[Start of Attachment]

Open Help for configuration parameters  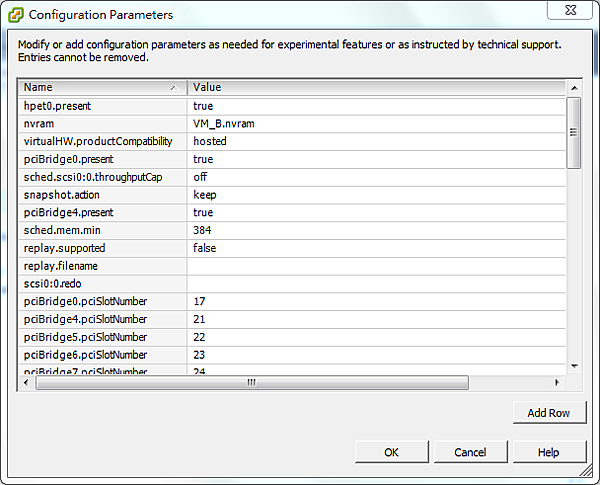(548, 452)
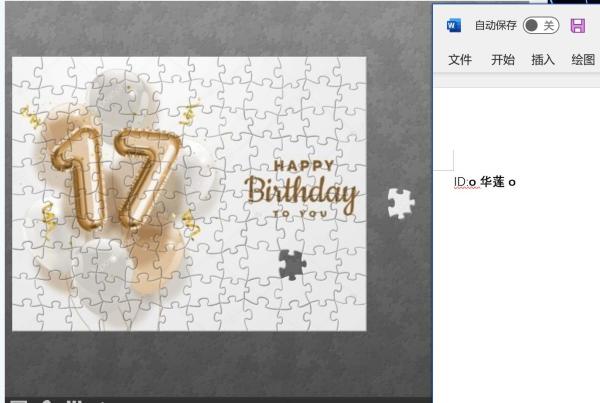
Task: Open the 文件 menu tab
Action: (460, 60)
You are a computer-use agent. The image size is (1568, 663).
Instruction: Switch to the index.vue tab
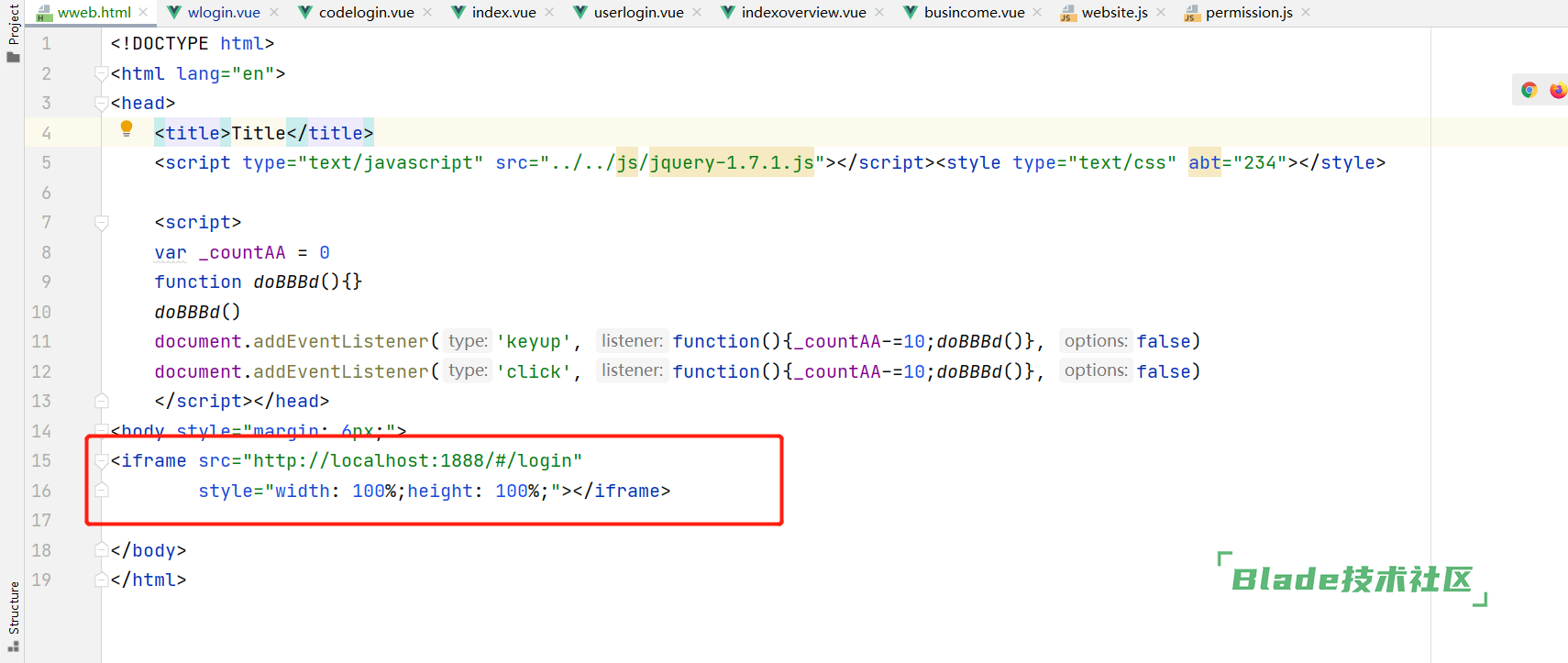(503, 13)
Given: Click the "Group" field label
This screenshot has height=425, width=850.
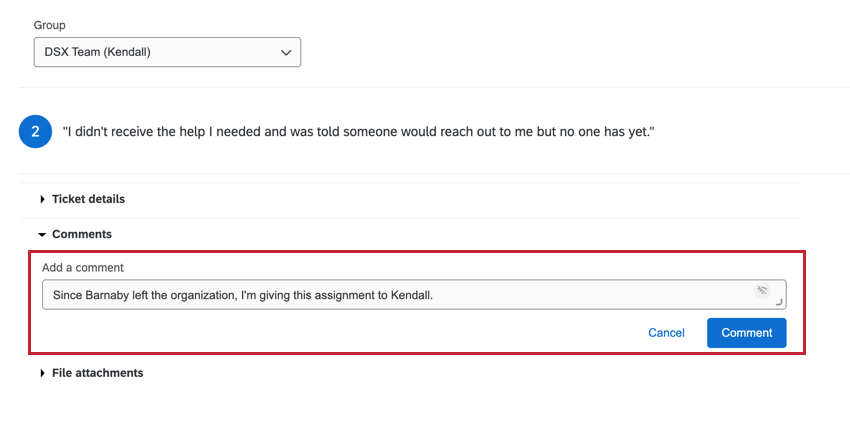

[End of Attachment]

**Activity**. What is needed is a word-for-word restatement of the lines from the one holding "Instruction: Switch to the index.vue tab" to the final line of the data above, inclusive, without any pictures.

**Solution to this task**.
Instruction: Switch to the index.vue tab
(503, 13)
Given: Click the "Group" field label
This screenshot has height=425, width=850.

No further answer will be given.